** The data follows **

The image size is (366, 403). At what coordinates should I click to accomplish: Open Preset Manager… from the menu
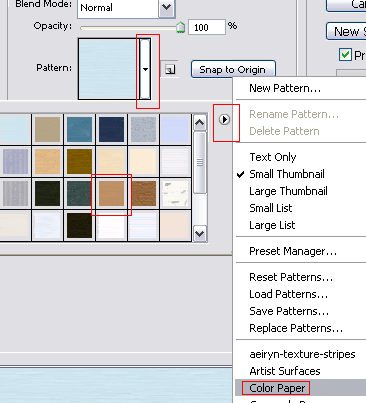point(293,251)
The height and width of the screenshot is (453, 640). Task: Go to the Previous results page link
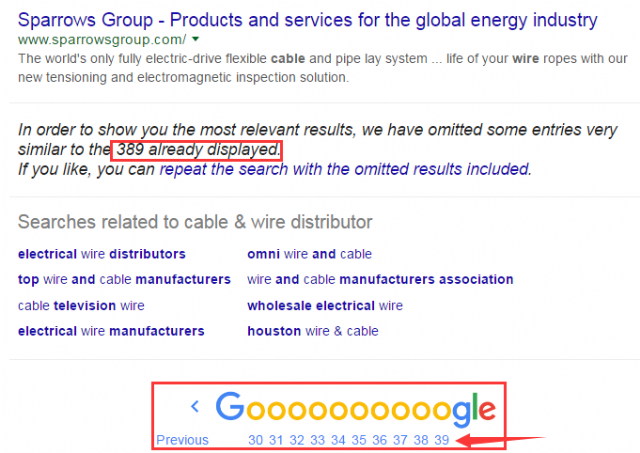182,440
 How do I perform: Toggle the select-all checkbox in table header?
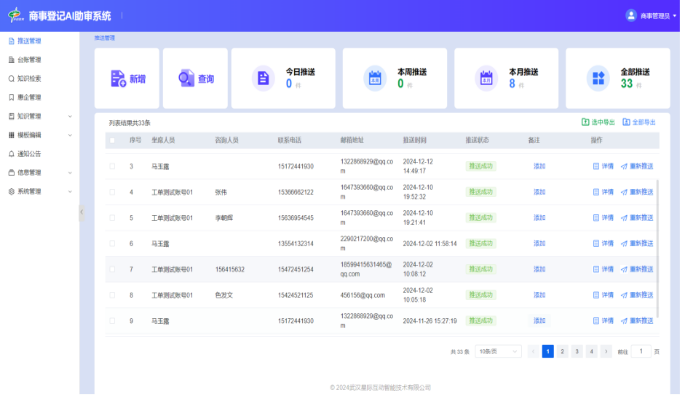click(112, 140)
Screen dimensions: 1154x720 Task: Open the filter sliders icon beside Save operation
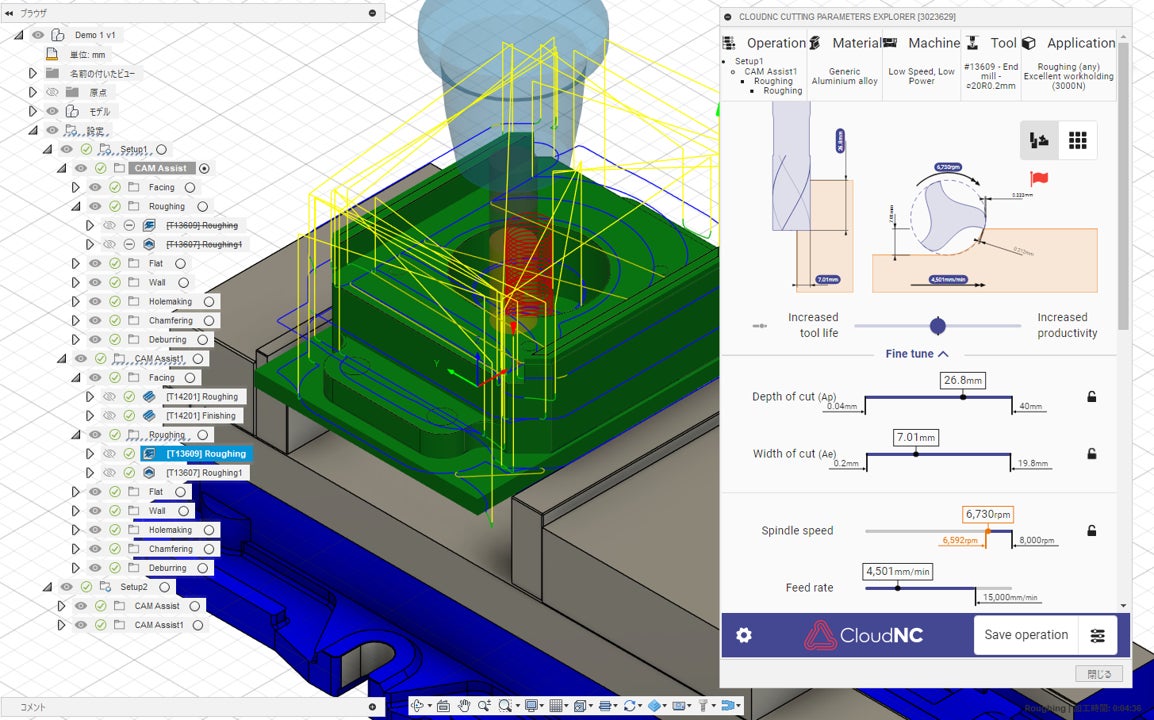point(1098,635)
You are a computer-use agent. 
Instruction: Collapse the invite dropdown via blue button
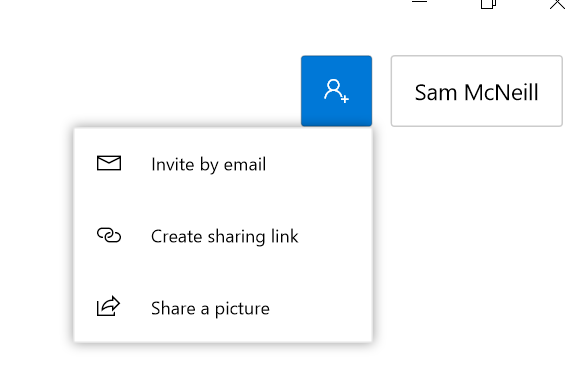(336, 91)
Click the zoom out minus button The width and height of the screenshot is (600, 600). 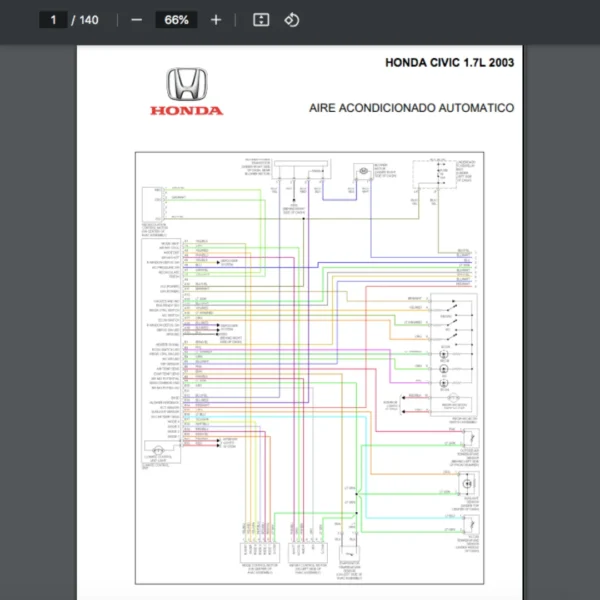(x=137, y=20)
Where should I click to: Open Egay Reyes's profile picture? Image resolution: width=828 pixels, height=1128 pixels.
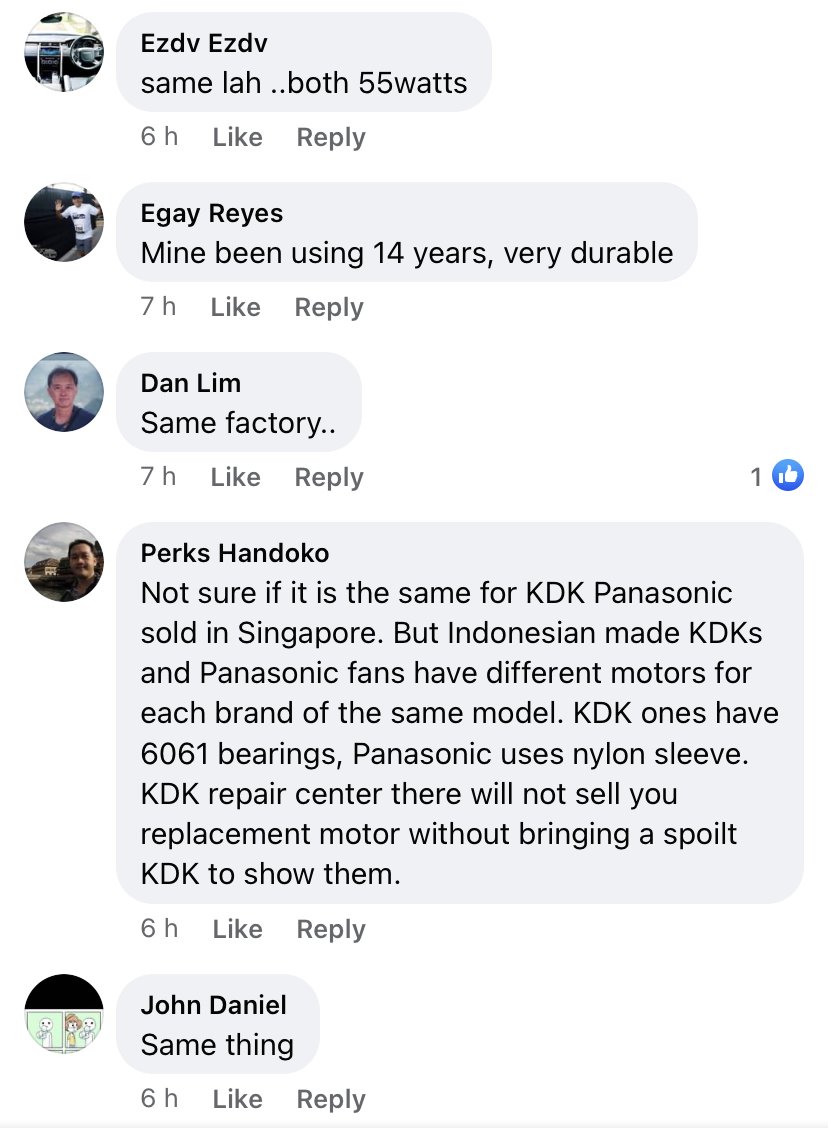coord(64,222)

** End of The data **

The lines to copy begin at the one containing "Where should I" and end at the last line of the records. Set down exactly those lines and no others, both ends included, and omit all pictures.

Where should I click to: Open Egay Reyes's profile picture? Image resolution: width=828 pixels, height=1128 pixels.
coord(64,222)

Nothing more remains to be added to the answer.